When the public hearing was closed, Mitchell said alternate member Roy Meadows would vote in place of member Jim Swift, who was absent from the meeting. He also said alternate member Andrew Marone would vote in place of member Dennis Bloom, who recused himself.
The commission unanimously voted in favor for Application 20.14 as amended, and found it is consistent with the plan of conservation and development and the comprehensive plan. The approval will become effective February 27.
Edmond Road Subdivision
The second and final hearing for Application 20.16 by Heather Kimball of 5K Enterprises, Inc, for a two-lot subdivision of land at 3 Edmond Road took place at the meeting.
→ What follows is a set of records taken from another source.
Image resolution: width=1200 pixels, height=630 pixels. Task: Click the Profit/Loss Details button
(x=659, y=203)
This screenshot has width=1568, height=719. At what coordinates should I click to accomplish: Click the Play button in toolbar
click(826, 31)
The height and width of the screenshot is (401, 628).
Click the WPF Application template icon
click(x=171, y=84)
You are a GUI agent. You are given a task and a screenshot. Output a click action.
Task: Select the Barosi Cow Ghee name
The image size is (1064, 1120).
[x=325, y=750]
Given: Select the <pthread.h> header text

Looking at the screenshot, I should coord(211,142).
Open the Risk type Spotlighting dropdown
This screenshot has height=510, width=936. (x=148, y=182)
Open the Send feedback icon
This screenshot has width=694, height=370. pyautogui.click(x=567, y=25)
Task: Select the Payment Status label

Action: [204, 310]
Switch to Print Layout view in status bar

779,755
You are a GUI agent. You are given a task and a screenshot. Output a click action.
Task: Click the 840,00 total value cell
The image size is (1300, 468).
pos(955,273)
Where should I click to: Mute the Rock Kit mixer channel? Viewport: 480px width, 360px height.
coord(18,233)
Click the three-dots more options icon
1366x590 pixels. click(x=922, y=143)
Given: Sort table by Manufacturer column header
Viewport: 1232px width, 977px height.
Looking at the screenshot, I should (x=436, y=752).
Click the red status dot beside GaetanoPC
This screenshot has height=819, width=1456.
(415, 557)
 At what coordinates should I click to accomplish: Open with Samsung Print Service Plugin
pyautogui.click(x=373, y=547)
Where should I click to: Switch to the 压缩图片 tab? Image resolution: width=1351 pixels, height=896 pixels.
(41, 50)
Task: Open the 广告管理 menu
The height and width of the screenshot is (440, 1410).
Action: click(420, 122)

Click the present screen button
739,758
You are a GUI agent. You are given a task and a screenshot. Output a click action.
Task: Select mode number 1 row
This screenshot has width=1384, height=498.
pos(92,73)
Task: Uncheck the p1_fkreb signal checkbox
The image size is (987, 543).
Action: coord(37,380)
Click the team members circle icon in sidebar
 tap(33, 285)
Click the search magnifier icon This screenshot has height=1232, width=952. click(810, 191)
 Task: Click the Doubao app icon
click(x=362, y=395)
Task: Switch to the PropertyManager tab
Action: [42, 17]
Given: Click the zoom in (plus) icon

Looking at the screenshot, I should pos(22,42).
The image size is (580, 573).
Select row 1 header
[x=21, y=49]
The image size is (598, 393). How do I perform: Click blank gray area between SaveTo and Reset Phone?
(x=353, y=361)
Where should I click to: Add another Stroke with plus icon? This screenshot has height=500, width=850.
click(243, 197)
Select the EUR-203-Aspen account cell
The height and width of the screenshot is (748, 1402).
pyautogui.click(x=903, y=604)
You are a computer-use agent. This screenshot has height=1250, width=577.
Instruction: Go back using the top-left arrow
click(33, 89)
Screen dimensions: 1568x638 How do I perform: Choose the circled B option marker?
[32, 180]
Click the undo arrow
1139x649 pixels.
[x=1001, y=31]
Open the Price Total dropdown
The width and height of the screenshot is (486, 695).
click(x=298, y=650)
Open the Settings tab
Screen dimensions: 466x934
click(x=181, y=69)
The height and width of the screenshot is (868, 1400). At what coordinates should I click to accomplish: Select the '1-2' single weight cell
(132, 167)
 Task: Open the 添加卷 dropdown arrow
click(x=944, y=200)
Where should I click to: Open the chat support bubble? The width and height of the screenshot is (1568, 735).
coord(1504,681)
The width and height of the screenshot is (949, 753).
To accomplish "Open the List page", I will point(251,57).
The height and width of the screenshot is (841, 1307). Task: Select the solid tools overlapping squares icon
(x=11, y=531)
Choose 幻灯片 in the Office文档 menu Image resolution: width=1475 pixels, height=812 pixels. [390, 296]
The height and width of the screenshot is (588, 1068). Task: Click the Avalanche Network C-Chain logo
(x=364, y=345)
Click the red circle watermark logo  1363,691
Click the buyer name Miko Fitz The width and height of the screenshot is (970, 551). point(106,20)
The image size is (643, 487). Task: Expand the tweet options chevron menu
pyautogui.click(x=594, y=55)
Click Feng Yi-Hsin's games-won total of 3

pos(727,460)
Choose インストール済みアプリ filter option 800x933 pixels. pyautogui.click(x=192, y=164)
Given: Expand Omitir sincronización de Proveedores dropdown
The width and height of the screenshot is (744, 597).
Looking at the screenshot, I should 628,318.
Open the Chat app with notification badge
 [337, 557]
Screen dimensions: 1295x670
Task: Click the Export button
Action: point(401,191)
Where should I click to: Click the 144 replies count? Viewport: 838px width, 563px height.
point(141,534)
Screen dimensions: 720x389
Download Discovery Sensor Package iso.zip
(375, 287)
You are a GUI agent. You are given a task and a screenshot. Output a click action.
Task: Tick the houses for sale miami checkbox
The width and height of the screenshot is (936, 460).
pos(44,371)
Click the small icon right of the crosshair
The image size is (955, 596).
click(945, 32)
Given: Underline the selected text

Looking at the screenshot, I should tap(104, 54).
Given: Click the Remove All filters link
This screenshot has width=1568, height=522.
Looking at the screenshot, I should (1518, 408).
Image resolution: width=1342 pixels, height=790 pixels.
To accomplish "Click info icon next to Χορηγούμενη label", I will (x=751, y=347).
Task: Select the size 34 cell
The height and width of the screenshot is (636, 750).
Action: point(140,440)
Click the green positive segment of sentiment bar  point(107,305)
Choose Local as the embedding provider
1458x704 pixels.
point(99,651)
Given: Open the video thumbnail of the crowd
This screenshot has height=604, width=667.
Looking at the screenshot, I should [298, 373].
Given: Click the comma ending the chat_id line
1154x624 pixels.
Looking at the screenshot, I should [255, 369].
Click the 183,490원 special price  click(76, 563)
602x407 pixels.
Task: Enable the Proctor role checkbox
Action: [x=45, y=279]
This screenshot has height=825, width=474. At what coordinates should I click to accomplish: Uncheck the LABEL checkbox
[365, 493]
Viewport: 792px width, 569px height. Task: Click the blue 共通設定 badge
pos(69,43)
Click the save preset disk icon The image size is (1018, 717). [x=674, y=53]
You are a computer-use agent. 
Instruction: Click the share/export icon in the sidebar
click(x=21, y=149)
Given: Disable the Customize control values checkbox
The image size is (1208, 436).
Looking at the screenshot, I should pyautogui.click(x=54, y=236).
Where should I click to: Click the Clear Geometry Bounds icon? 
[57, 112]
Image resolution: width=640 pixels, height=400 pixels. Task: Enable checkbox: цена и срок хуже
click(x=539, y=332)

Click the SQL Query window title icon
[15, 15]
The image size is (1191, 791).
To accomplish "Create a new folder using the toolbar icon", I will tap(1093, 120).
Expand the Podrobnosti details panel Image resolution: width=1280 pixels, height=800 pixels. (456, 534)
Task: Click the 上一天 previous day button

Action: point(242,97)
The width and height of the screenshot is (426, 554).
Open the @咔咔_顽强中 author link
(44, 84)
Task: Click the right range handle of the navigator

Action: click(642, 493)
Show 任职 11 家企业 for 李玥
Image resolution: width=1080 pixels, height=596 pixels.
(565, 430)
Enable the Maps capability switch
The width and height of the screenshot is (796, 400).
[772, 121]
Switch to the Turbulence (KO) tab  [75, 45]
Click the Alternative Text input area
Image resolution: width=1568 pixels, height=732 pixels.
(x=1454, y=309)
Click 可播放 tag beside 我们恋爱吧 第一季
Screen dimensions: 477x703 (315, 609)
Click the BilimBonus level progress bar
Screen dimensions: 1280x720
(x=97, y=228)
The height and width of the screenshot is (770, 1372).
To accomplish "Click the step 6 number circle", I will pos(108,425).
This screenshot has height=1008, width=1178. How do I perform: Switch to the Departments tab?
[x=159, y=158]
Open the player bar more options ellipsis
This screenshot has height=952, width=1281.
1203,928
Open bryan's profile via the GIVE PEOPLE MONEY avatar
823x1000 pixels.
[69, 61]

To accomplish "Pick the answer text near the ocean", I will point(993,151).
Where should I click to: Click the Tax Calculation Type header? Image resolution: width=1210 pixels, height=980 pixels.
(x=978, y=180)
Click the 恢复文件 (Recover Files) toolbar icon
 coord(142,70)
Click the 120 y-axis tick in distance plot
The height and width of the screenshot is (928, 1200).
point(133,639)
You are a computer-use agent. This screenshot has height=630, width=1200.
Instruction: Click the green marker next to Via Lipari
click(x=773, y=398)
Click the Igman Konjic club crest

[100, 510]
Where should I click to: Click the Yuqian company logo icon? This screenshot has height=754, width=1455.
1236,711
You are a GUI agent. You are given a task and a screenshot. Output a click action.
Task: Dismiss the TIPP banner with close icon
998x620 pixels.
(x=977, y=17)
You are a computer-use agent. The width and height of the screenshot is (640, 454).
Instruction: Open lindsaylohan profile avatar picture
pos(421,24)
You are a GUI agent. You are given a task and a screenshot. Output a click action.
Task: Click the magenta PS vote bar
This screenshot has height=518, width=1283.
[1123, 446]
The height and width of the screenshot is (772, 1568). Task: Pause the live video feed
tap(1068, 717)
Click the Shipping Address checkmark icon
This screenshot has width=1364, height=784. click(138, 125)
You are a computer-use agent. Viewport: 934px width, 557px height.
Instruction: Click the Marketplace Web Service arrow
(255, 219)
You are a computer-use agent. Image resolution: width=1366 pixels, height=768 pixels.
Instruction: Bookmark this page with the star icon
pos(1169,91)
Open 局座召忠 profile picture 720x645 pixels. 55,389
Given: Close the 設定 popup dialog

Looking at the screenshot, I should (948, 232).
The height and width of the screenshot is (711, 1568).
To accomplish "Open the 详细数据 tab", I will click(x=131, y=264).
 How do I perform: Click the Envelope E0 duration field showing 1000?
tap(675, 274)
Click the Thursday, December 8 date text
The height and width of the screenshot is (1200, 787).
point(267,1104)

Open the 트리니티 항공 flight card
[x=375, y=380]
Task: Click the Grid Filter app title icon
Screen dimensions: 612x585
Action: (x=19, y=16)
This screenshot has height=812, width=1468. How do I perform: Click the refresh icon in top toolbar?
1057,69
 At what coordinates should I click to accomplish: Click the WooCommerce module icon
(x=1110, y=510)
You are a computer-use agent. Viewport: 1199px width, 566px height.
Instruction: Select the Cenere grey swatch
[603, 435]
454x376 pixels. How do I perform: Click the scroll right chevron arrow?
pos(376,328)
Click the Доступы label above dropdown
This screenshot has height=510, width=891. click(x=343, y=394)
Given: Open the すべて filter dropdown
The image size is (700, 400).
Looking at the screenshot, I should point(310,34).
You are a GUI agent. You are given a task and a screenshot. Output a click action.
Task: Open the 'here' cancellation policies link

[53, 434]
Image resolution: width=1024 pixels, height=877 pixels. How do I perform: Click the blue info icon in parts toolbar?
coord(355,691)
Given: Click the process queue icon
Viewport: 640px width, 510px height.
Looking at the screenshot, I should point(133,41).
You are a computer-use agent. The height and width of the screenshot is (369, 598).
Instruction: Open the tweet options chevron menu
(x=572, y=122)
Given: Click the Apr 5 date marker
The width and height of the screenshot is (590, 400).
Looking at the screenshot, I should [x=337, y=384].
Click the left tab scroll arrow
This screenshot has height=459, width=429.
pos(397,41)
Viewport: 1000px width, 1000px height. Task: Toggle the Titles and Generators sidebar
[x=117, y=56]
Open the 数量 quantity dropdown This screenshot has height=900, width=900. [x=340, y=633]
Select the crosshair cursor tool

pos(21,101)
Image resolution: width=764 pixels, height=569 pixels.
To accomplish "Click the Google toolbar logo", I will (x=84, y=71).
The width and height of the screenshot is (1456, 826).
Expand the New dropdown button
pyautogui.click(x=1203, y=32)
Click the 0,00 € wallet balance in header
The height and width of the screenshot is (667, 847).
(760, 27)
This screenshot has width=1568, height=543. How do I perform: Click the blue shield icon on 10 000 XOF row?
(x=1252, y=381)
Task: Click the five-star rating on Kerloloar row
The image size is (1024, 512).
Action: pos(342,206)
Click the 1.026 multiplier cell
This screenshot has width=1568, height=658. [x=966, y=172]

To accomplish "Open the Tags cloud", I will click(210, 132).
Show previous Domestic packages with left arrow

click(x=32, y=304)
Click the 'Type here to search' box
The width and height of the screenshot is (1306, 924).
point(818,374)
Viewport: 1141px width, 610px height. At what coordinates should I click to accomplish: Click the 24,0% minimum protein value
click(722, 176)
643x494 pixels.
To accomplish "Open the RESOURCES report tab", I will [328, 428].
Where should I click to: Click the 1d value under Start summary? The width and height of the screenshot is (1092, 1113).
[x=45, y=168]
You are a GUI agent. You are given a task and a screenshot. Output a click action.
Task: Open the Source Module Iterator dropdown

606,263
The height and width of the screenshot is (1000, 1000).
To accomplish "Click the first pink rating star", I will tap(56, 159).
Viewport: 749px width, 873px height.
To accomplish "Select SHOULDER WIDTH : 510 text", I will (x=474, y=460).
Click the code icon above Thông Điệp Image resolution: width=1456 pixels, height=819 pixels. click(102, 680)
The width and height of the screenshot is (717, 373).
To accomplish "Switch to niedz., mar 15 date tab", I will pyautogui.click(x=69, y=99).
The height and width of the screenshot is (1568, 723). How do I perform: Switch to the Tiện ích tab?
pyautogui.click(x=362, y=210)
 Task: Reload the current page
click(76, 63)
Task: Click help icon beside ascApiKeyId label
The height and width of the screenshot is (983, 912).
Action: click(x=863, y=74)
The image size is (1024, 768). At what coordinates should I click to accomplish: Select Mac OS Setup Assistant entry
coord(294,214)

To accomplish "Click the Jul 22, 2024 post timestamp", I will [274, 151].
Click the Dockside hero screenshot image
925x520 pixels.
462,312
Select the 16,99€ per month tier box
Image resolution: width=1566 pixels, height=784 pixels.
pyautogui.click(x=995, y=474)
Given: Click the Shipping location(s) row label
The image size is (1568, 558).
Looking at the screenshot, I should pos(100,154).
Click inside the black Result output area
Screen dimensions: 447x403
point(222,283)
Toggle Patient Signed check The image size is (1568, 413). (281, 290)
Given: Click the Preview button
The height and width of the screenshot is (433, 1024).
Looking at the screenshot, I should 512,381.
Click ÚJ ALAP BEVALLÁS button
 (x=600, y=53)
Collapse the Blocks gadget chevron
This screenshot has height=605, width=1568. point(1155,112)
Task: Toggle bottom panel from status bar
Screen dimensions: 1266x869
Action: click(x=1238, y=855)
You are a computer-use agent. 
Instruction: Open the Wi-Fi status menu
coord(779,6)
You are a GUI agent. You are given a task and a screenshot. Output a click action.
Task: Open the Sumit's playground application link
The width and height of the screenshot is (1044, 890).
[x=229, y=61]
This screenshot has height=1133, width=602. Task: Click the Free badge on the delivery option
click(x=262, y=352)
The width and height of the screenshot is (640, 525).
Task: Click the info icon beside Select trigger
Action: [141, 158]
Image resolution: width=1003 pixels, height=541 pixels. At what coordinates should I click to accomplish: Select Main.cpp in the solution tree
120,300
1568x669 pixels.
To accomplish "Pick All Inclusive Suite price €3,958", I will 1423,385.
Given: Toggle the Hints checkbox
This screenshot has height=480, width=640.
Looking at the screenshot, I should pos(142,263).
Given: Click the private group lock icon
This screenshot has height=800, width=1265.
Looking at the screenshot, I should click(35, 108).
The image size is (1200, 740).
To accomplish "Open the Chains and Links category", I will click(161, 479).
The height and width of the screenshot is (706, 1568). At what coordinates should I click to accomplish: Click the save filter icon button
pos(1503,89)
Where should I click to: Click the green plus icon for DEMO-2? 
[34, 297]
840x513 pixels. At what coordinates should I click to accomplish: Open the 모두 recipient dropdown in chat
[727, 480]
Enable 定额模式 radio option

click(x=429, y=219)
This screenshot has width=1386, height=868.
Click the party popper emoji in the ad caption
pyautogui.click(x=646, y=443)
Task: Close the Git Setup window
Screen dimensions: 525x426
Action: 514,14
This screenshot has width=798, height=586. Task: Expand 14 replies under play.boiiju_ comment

The applicant was represented by engineer John Mack, of Stuart Somers Company, LLC.
At the previous meeting, Mack explained that the approximately 22-acre parcel of land is in an industrial zone and has two existing buildings located on the property. The applicant is proposing to divide the property roughly in half.
During the first public hearing, Mitchell mentioned that he had seen what appeared to be piles of crushed stone from the neighboring “earth materials” business on the applicant’s property, to which Mack said he would look into it.
His findings were included in a new version of the site plan that he shared with the commission on February 4.
“We added that area of disturbance… showing there is concrete storage bins and piles of material in this area around the tree line,” Mack said.
He also pointed out a note that was made on one of the site plan sheets that read, “Existing access, stockpiles, mafia blocks, and storage bins to be removed, re-graded, loamed, and seeded as a condition of approval for the two-lot subdivision.”
The application was unanimously approved by the P&Z with the following conditions:
1. Bonds shall be set for the lot pins in the amount of $6,100.
2. The lot pins shall be set according to the above-mentioned map and the Subdivision Regulations.
3. The applicant shall record on the Land Records the transfer of any real property as approved, such as road widening and open space.
4. The applicant/developer shall permanently field mark the open space prior to the issuance of a building permit to permit potential buyers to visually identify the area. The Conservation Commission or its agent shall specify the marker types and their locations.
5. A CD-ROM or digital map submission of the approved subdivision must be filed with the Land Use Agency.
The approval will become effective February 27.
To learn more about the Planning and Zoning Commission (P&Z), visit newtown-ct.gov/planning-zoning-commission. Call the P&Z office at 203-270-4276 for information on participating in meetings virtually.
John Mack, of Stuart Somers Company, discusses the revised site plan for Application 20.16’s proposed two-lot subdivision at 3 Edmond Road during the Planning and Zoning Commission’s public hearing on February 4. The site plan shows a conceptual building of what could be created in the future.